Dal 1968 i Panthers aprirono cliniche nei quartieri neri di diverse grandi città, come Chicago, Seattle, Kansas e Missouri, tra le prime, che chiamarono Free People’s Clinics e si espansero poi in tredici città. Entrarono a far parte di un ampio movimento radicale di cura promosso, tra gli altri, dal movimento femminista per la salute. Avevano il supporto di personale medico volontario e si occupavano non solo della sanità ma anche dell’educazione e dell’organizzazione della popolazione.
Nell’ambito della loro politica di autodeterminazione per la popolazione afrodiscendente, i Panthers decisero che le comunità avrebbero preso in mano la propria salute, ma allo stesso tempo crearono Programmi di Sopravvivenza, mettendo in evidenza scuole primarie gratuite, colazioni, consulenza legale e sanitaria gratuite, compreso un programma odontoiatrico, campagne di vaccinazione e cooperative abitative. Pensavano in modo molto chiaro che non si trattava di assistenzialismo ma di un passo per la costruzione di potere nelle comunità.
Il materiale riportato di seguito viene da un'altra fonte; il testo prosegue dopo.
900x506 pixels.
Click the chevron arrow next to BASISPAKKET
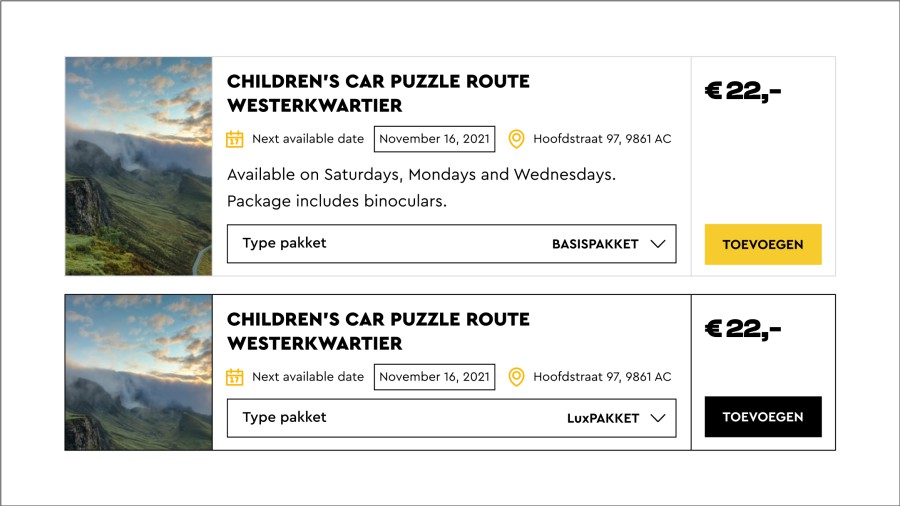[657, 244]
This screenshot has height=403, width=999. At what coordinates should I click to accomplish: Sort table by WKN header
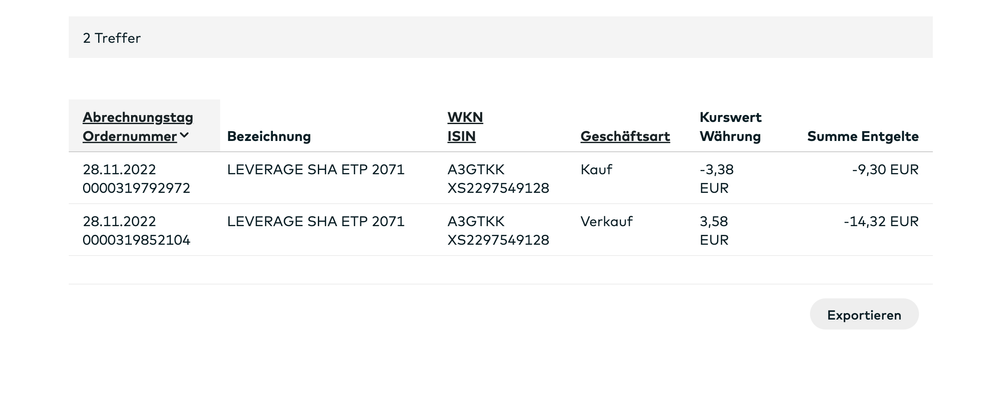pyautogui.click(x=465, y=117)
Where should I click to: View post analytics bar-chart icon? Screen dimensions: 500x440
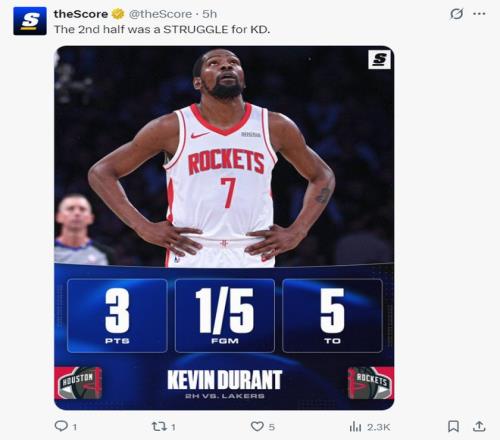click(x=355, y=426)
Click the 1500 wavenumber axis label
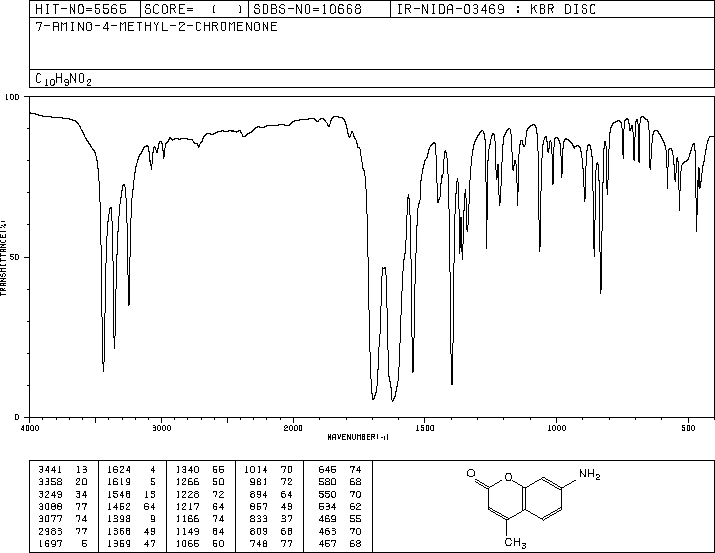Image resolution: width=715 pixels, height=553 pixels. pyautogui.click(x=425, y=428)
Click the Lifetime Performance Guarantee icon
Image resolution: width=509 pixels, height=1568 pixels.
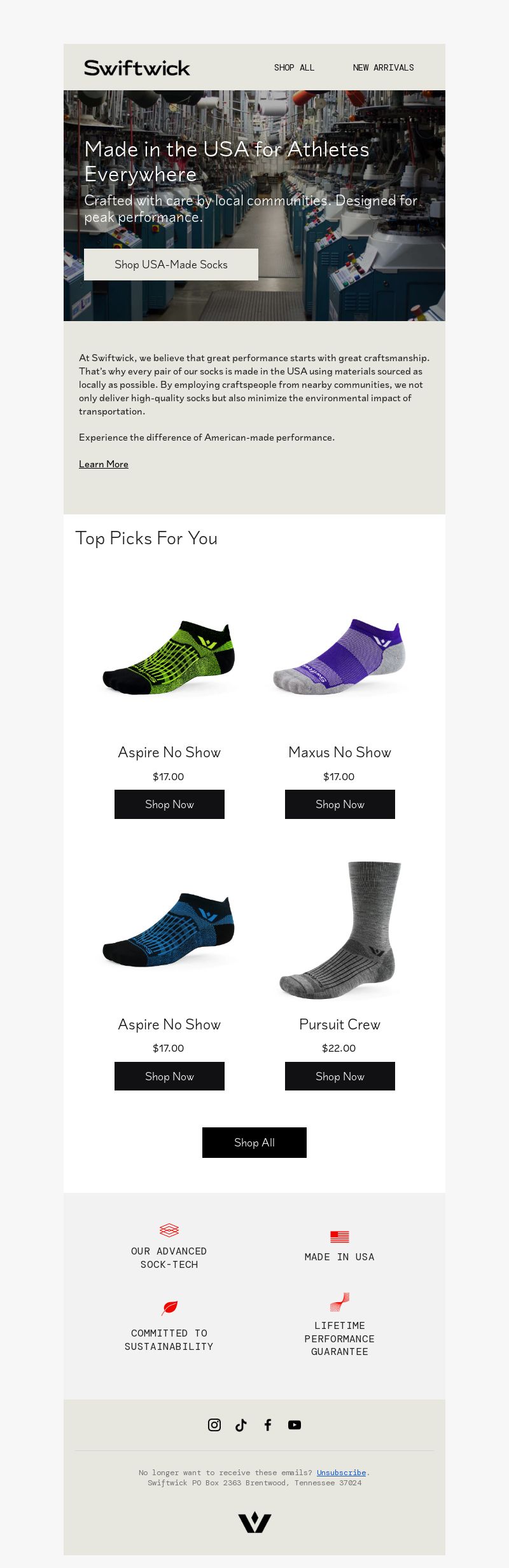tap(340, 1302)
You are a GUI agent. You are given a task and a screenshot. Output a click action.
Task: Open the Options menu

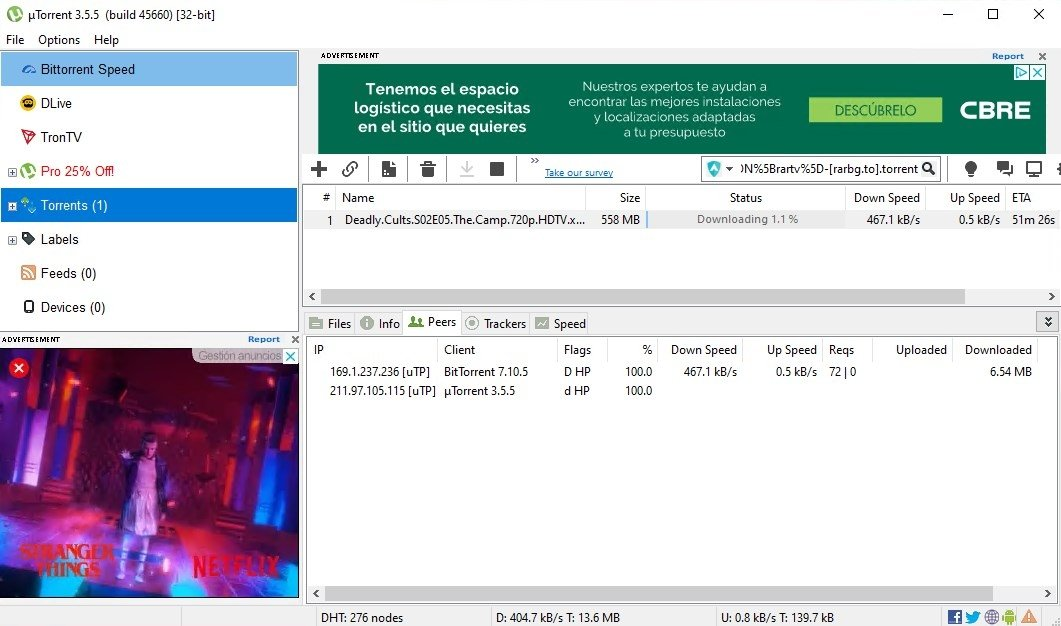pyautogui.click(x=59, y=40)
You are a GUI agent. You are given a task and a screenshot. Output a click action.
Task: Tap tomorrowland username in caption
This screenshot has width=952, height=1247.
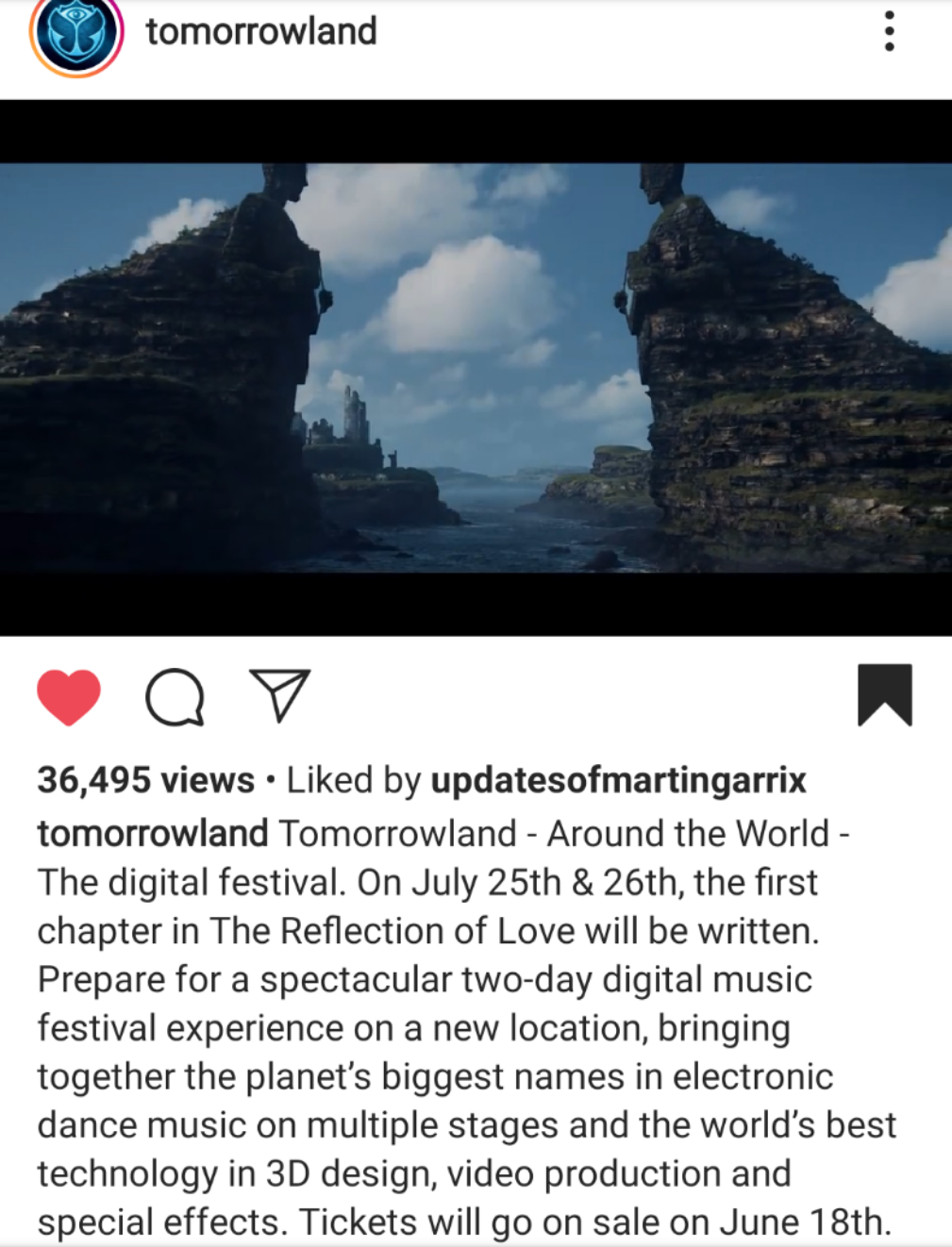coord(153,834)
Per attrezzare gli ambulatori avevano avuto il sostegno di personale medico che donava apparecchiature di radiologia e forniva vari servizi, come pediatria, formazione di attivisti come tecnici di laboratorio e personale di primo soccorso. In questo modo, alcune cliniche delle Black Panther riuscivano a curare un centinaio di pazienti a settimana.
Un caso particolare fu quello dell’agopuntura. Due gruppi dei Panthers andarono in Cina per conseguire una formazione che permise loro di apprendere l’agopuntura, che in seguito praticarono come tecnica per trattare la dipendenza e lo stress post-traumatico. Fu questo movimento che introdusse l’agopuntura negli Stati Uniti.
Furono organizzati anche convegni di sopravvivenza comunitaria che duravano diversi giorni, feste di quartiere e forme di protesta collettiva in cui si raccontava la storia dei neri e si promuovevano le cliniche libere e gratuite. Utilizzarono un autobus adibito alle visite nelle carceri per parenti e amici dei detenuti e riuscirono a trovare il modo per fare migliaia di test gratuiti sull’anemia falciforme, che colpisce principalmente le comunità nere e che all’epoca non erano coperti dal governo.
Come sottolinea il lavoro citato, “i Panthers hanno avuto un’enorme influenza sulle iniziative per la salute, influenza che va oltre l’organizzazione stessa e i suoi anni di attività”.

Penso che tutto questo investa una questione centrale. L’influenza dei Panthers, in questo caso, trascende geografie e calendari, cosa che avviene in effetti anche nel caso del movimento zapatista. Le conquiste del movimento nero hanno più di 50 anni ma solo di recente abbiamo potuto recuperarle e apprezzarne a pieno l’importanza.
Forse è ancora presto per capire l’importanza e la trascendenza dell’esperienza zapatista. Sappiamo che essa ha avuto un impatto in tutto il mondo e che le autonomie stanno continuando a crescere in tutti gli angoli del continente latinoamericano. Sappiamo che la legittimità e il prestigio di quanto è avvenuto e avviene in Chiapas supera i confini messicani. Eppure ci vorranno probabilmente anni prima di poter assumere in pieno che siamo di fronte a una delle rivoluzioni che hanno trasformato il modo di vivere dei popoli e la cultura politica de los e las de abajo.